TASK ITEM: The answer is the first line of the listing and every line after it through the one containing "Task: Select the 1993 bar showing 50", exact, with pictures removed.

** Opening PROVIDED INFORMATION block **

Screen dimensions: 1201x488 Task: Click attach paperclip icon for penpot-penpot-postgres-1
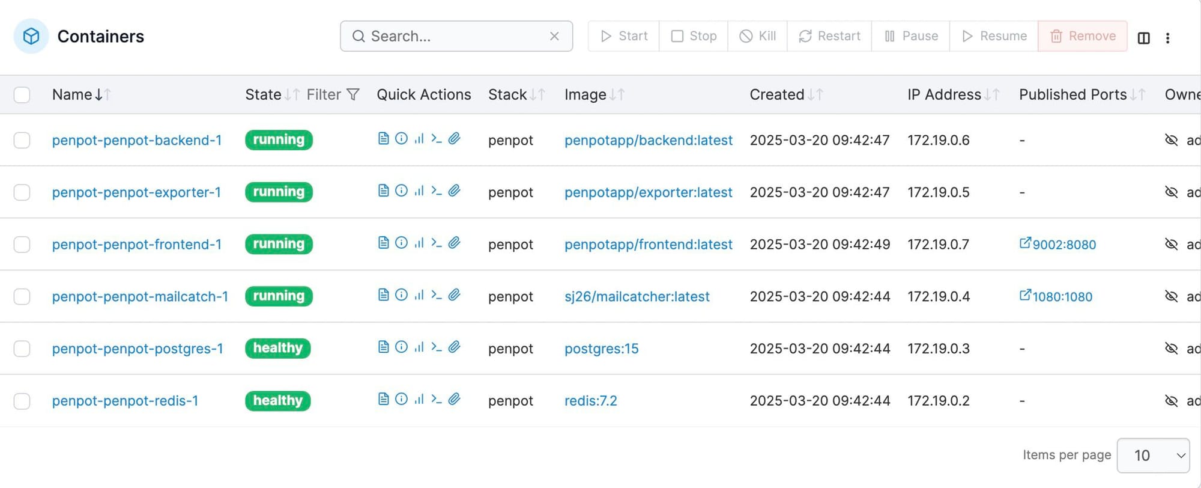pyautogui.click(x=455, y=347)
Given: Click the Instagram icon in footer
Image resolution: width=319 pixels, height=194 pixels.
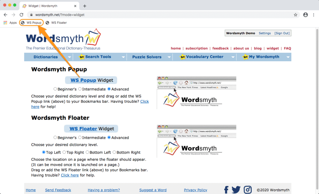Looking at the screenshot, I should coord(248,190).
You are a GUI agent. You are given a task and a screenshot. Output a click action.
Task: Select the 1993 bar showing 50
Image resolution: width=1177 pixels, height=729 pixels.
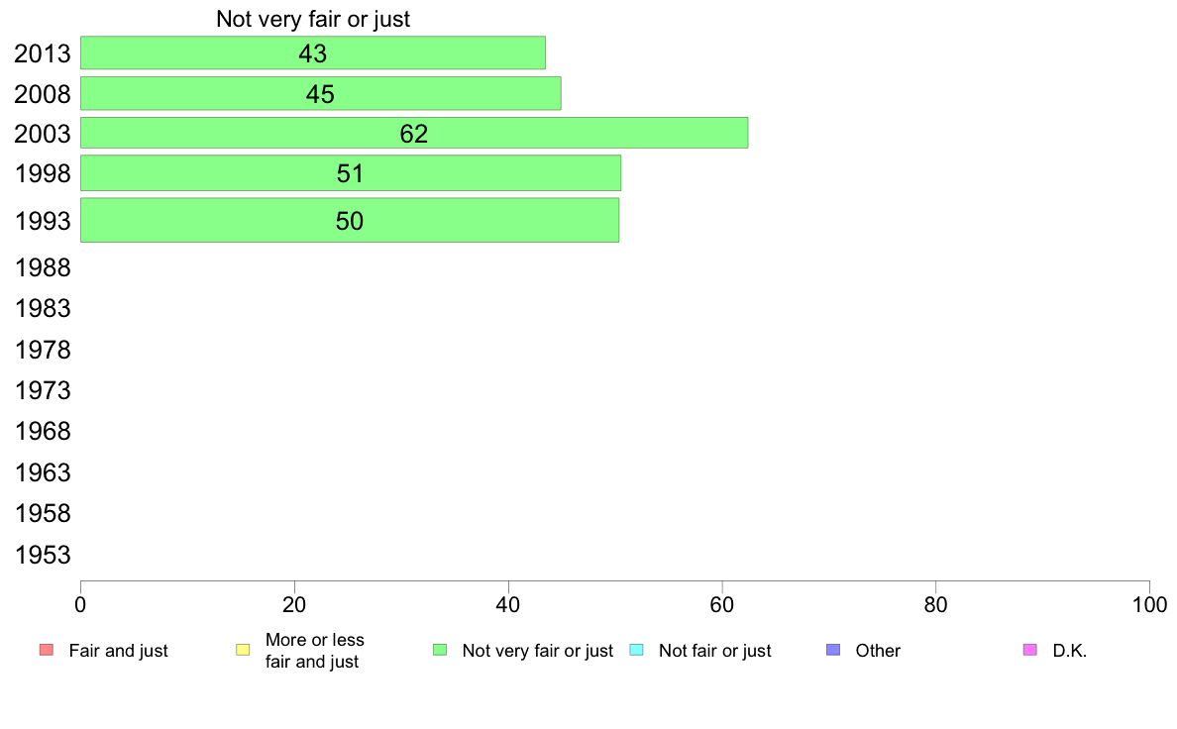[350, 220]
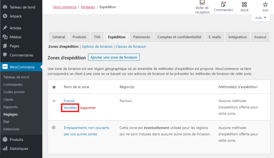Viewport: 274px width, 158px height.
Task: Open the TVA settings tab
Action: click(x=97, y=37)
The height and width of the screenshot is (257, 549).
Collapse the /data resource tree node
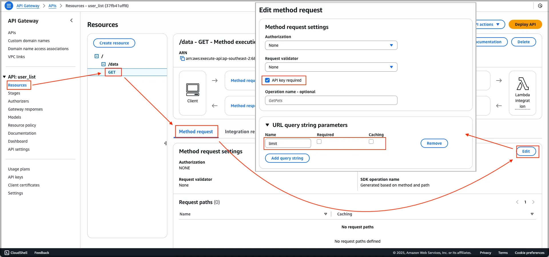[104, 64]
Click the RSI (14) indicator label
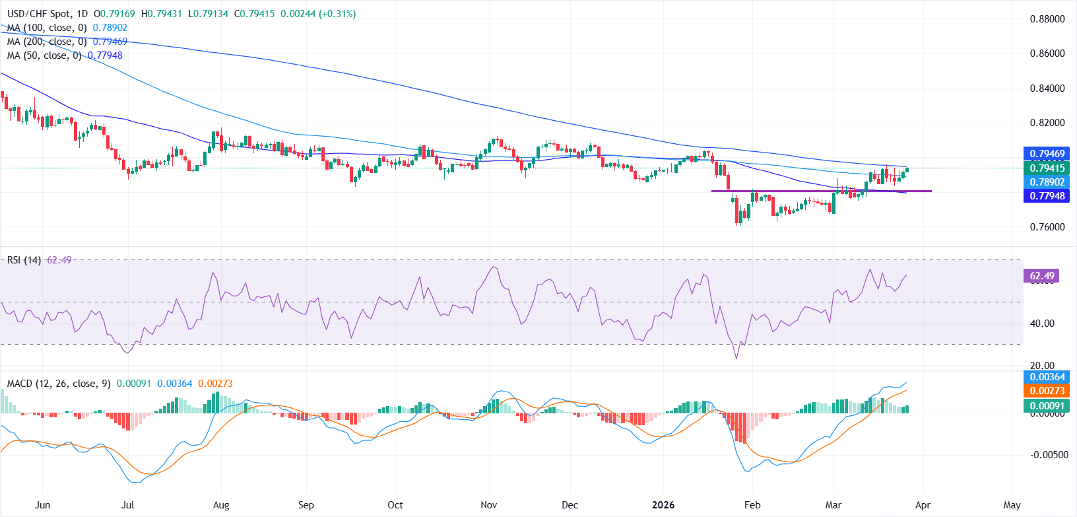 point(24,260)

** Closing PROVIDED INFORMATION block **

SOLUTION:
Screen dimensions: 1201x488 Task: Click attach paperclip icon for penpot-penpot-postgres-1
pyautogui.click(x=455, y=347)
Given: Click the Instagram icon in footer
Image resolution: width=319 pixels, height=194 pixels.
Looking at the screenshot, I should coord(248,190).
You are a GUI agent. You are given a task and a screenshot. Output a click action.
Task: Select the 1993 bar showing 50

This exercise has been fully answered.